__EXERCISE AIM__
The answer should be a faithful retyping of the records that follow, pictures excluded.

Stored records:
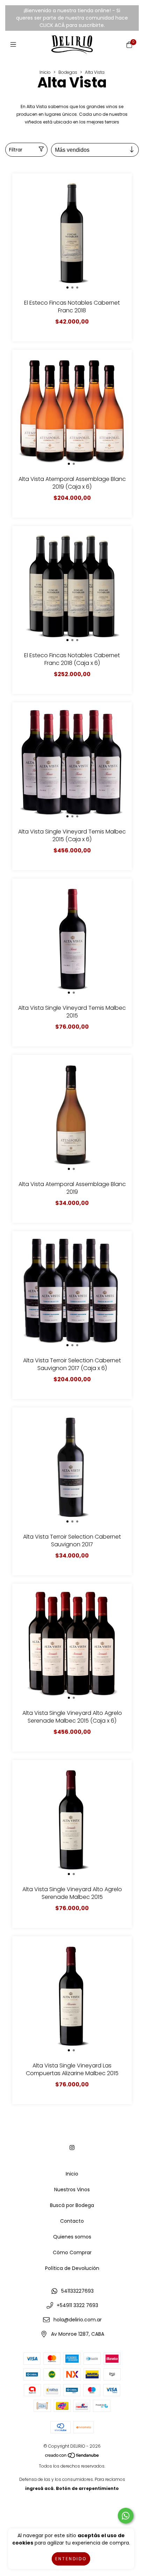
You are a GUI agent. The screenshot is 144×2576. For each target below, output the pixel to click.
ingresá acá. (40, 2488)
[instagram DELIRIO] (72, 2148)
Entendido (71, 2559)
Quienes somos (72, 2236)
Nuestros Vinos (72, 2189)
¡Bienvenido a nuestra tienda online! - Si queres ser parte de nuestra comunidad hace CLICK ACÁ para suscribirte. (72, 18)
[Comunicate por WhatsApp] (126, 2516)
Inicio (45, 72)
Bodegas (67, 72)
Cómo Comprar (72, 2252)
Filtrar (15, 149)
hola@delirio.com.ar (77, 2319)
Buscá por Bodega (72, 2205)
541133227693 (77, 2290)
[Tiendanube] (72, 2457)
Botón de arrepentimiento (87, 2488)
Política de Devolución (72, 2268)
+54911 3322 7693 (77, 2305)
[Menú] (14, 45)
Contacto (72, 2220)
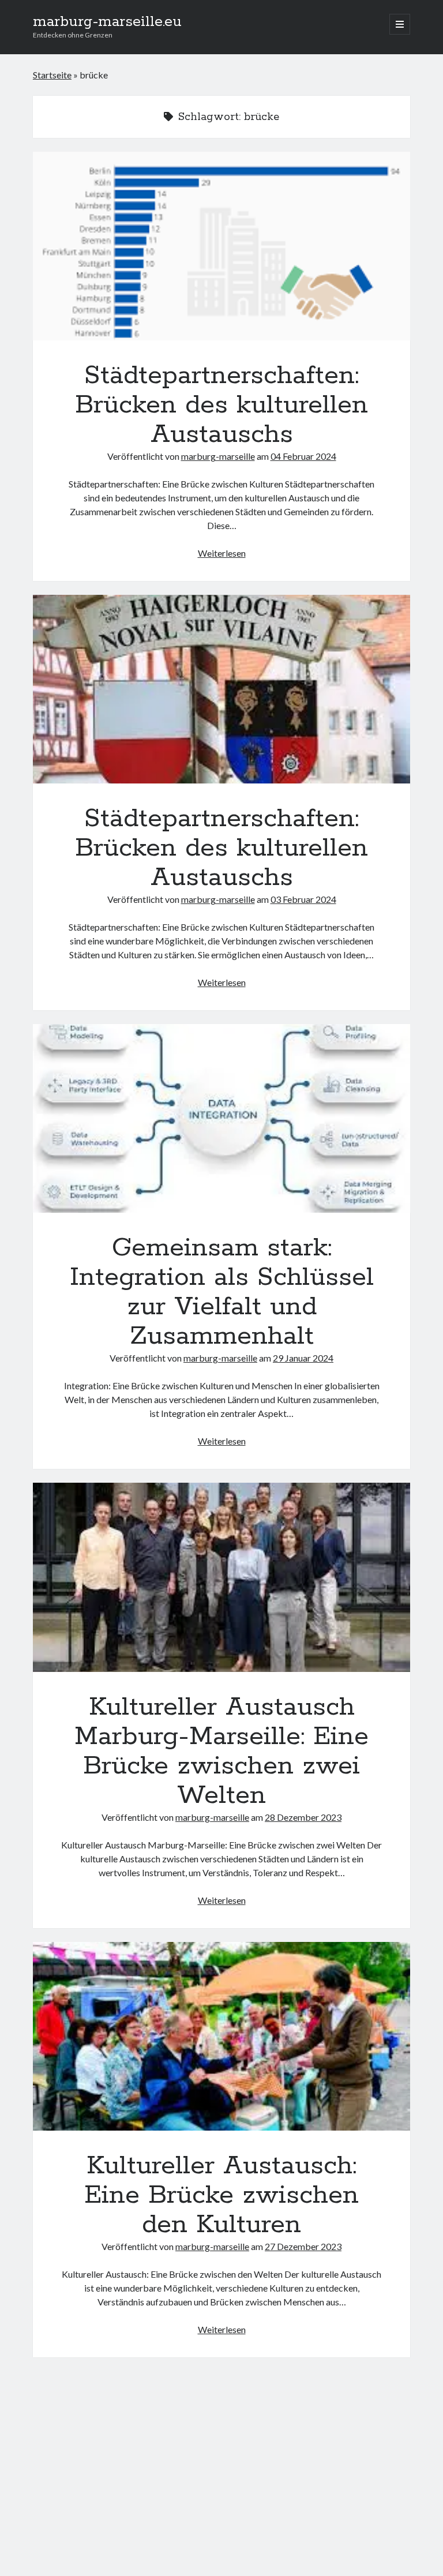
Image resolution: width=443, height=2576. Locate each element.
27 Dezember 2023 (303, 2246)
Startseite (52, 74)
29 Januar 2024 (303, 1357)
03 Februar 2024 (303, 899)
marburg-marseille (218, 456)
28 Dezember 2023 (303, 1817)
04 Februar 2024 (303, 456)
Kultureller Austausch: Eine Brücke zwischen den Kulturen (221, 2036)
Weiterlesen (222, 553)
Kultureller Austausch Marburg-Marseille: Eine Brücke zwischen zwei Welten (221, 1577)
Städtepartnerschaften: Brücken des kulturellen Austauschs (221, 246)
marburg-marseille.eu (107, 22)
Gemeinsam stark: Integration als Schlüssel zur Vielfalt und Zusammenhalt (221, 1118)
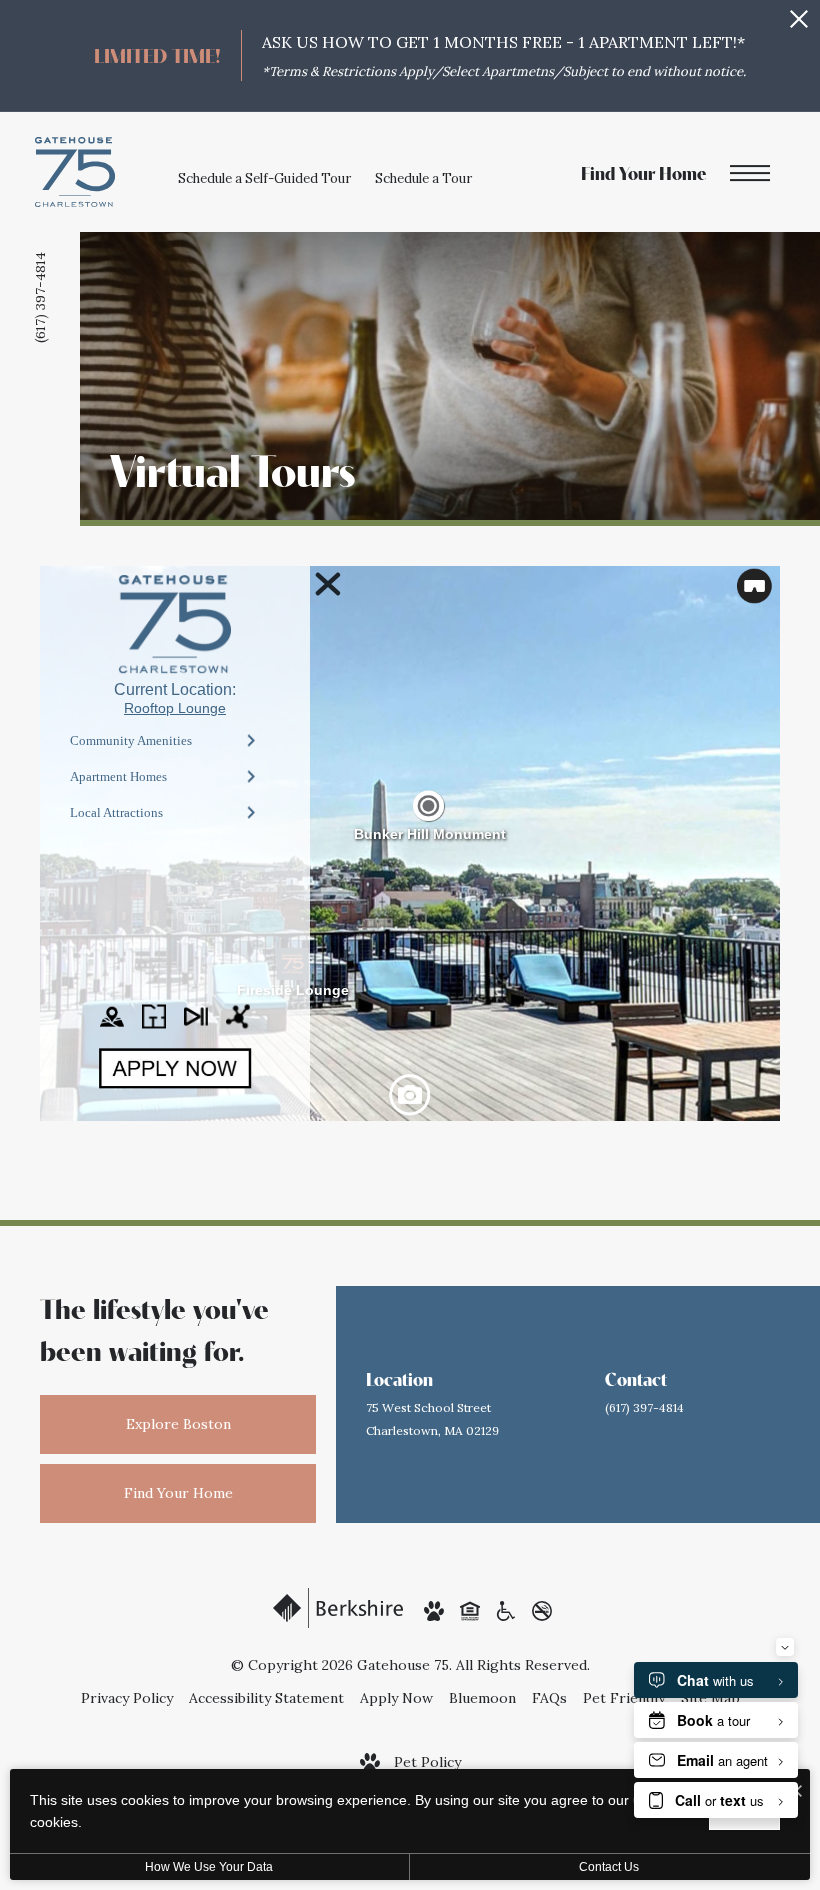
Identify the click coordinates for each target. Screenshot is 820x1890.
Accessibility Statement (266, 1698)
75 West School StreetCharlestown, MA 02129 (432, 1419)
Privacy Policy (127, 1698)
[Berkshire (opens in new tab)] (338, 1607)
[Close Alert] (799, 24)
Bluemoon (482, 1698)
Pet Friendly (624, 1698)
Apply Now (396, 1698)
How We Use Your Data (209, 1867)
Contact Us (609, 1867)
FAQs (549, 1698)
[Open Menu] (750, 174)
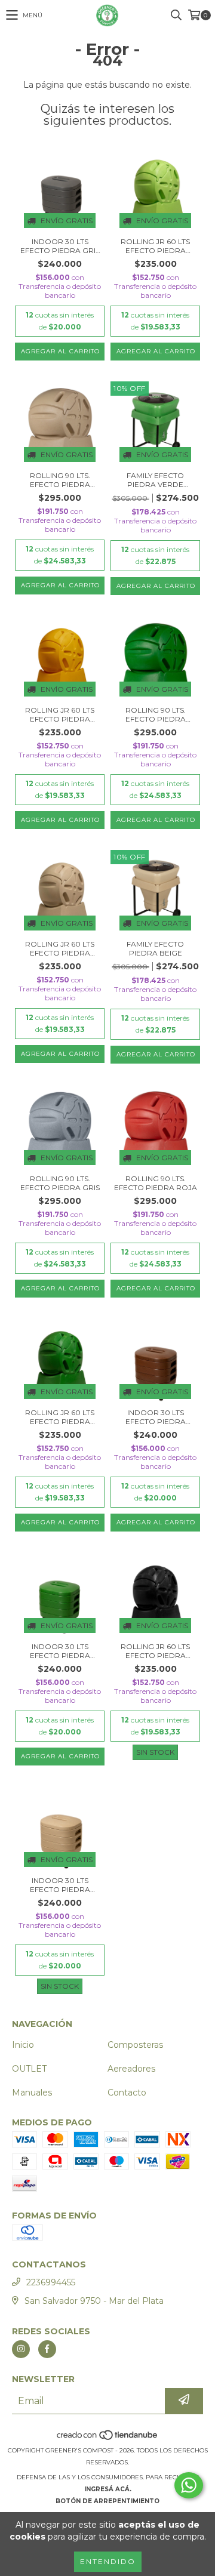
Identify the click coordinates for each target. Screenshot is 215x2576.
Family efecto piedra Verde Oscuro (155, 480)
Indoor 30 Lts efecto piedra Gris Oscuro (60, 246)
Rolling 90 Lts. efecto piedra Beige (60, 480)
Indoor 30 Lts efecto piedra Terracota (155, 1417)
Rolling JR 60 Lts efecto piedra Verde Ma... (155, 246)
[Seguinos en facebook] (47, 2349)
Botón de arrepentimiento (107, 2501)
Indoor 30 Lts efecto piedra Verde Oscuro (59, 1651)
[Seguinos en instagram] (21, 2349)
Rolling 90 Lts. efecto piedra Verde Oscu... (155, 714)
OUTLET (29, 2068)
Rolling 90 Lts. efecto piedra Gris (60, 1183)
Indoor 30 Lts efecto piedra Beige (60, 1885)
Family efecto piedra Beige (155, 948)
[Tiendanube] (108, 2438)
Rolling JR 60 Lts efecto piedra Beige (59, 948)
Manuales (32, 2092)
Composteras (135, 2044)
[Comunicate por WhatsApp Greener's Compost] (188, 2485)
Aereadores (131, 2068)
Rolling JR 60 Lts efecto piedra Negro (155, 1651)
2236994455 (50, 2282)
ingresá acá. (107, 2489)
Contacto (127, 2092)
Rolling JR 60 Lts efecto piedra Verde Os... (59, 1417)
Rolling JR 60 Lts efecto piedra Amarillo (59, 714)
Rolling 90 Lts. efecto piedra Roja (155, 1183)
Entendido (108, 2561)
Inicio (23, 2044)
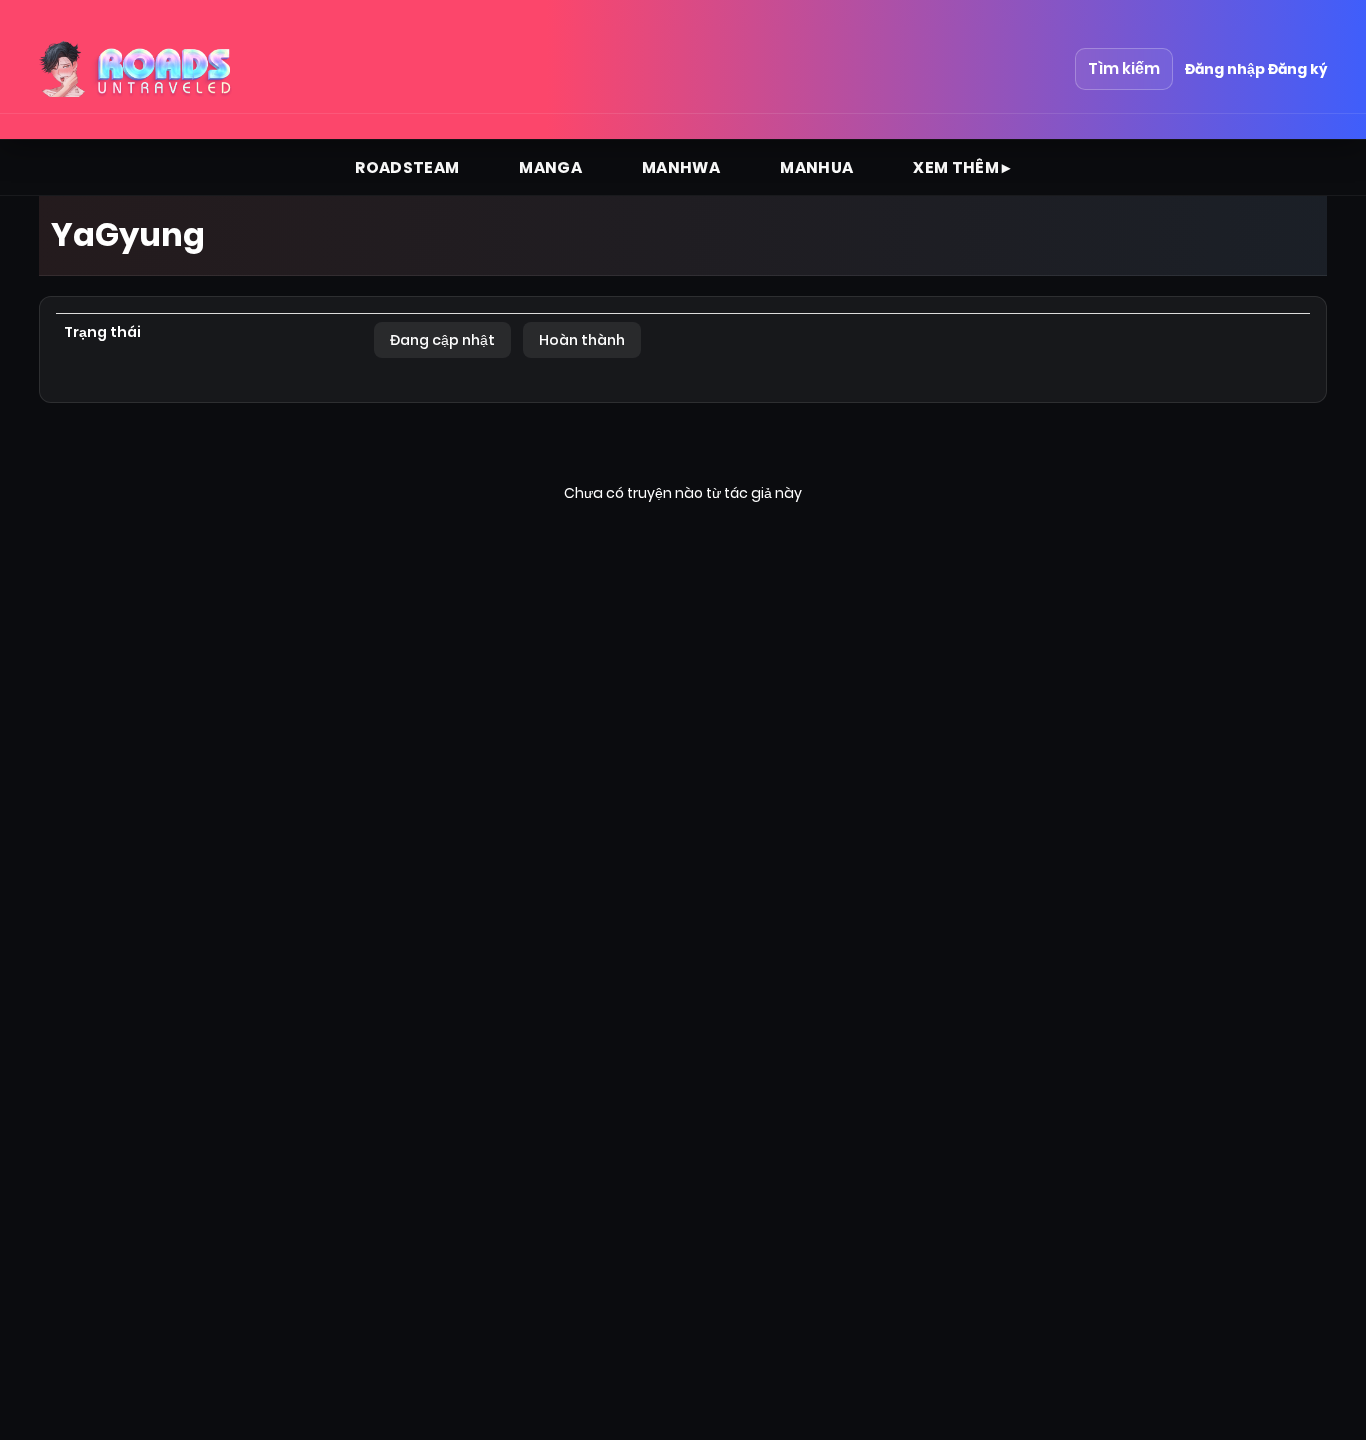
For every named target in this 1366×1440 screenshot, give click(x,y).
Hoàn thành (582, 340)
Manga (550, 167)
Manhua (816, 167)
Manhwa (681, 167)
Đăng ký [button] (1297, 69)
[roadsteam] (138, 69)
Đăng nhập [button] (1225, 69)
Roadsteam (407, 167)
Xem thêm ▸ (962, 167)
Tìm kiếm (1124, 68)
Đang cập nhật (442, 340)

__RESULT OF THIS EXERCISE__
You are a GUI agent. The screenshot is 144×2576. For each target below, output the pixel to click.
ingresá acá. (40, 2488)
[instagram DELIRIO] (72, 2148)
Entendido (71, 2559)
Quienes somos (72, 2236)
Nuestros Vinos (72, 2189)
¡Bienvenido a nuestra tienda online! - Si queres ser parte de nuestra comunidad hace CLICK ACÁ para suscribirte. (72, 18)
[Comunicate por WhatsApp] (126, 2516)
Inicio (45, 72)
Bodegas (67, 72)
Cómo Comprar (72, 2252)
Filtrar (15, 149)
hola@delirio.com.ar (77, 2319)
Buscá por Bodega (72, 2205)
541133227693 (77, 2290)
[Tiendanube] (72, 2457)
Botón de arrepentimiento (87, 2488)
Política de Devolución (72, 2268)
+54911 3322 7693 (77, 2305)
[Menú] (14, 45)
Contacto (72, 2220)
Image resolution: width=443, height=2576. Locate each element.
27 Dezember 2023 (303, 2246)
Startseite (52, 74)
29 Januar 2024 (303, 1357)
03 Februar 2024 (303, 899)
marburg-marseille (218, 456)
28 Dezember 2023 (303, 1817)
04 Februar 2024 (303, 456)
Kultureller Austausch: Eine Brücke zwischen den Kulturen (221, 2036)
Weiterlesen (222, 553)
Kultureller Austausch Marburg-Marseille: Eine Brücke zwischen zwei Welten (221, 1577)
Städtepartnerschaften: Brücken des kulturellen Austauschs (221, 246)
marburg-marseille.eu (107, 22)
Gemeinsam stark: Integration als Schlüssel zur Vielfalt und Zusammenhalt (221, 1118)
Identify the click coordinates for each target. Screenshot is 820x1890.
Accessibility Statement (266, 1698)
75 West School StreetCharlestown, MA 02129 (432, 1419)
Privacy Policy (127, 1698)
[Berkshire (opens in new tab)] (338, 1607)
[Close Alert] (799, 24)
Bluemoon (482, 1698)
Pet Friendly (624, 1698)
Apply Now (396, 1698)
How We Use Your Data (209, 1867)
Contact Us (609, 1867)
FAQs (549, 1698)
[Open Menu] (750, 174)
Identify the click coordinates for each target. Screenshot is 215x2576.
Family efecto piedra Verde Oscuro (155, 480)
Indoor 30 Lts efecto piedra Gris Oscuro (60, 246)
Rolling 90 Lts. efecto piedra Beige (60, 480)
Indoor 30 Lts efecto piedra Terracota (155, 1417)
Rolling JR 60 Lts efecto piedra Verde Ma... (155, 246)
[Seguinos en facebook] (47, 2349)
Botón de arrepentimiento (107, 2501)
Indoor 30 Lts efecto piedra Verde Oscuro (59, 1651)
[Seguinos en instagram] (21, 2349)
Rolling 90 Lts. efecto piedra Verde Oscu... (155, 714)
OUTLET (29, 2068)
Rolling 90 Lts. efecto piedra Gris (60, 1183)
Indoor 30 Lts efecto piedra Beige (60, 1885)
Family efecto piedra Beige (155, 948)
[Tiendanube] (108, 2438)
Rolling JR 60 Lts efecto piedra Beige (59, 948)
Manuales (32, 2092)
Composteras (135, 2044)
[Comunicate por WhatsApp Greener's Compost] (188, 2485)
Aereadores (131, 2068)
Rolling JR 60 Lts efecto piedra Negro (155, 1651)
2236994455 (50, 2282)
ingresá acá. (107, 2489)
Contacto (127, 2092)
Rolling JR 60 Lts efecto piedra Verde Os... (59, 1417)
Rolling JR 60 Lts efecto piedra Amarillo (59, 714)
Rolling 90 Lts. efecto piedra Roja (155, 1183)
Entendido (108, 2561)
Inicio (23, 2044)
For every named target in this 1366×1440 screenshot, give click(x,y).
Hoàn thành (582, 340)
Manga (550, 167)
Manhua (816, 167)
Manhwa (681, 167)
Đăng ký [button] (1297, 69)
[roadsteam] (138, 69)
Đăng nhập [button] (1225, 69)
Roadsteam (407, 167)
Xem thêm ▸ (962, 167)
Tìm kiếm (1124, 68)
Đang cập nhật (442, 340)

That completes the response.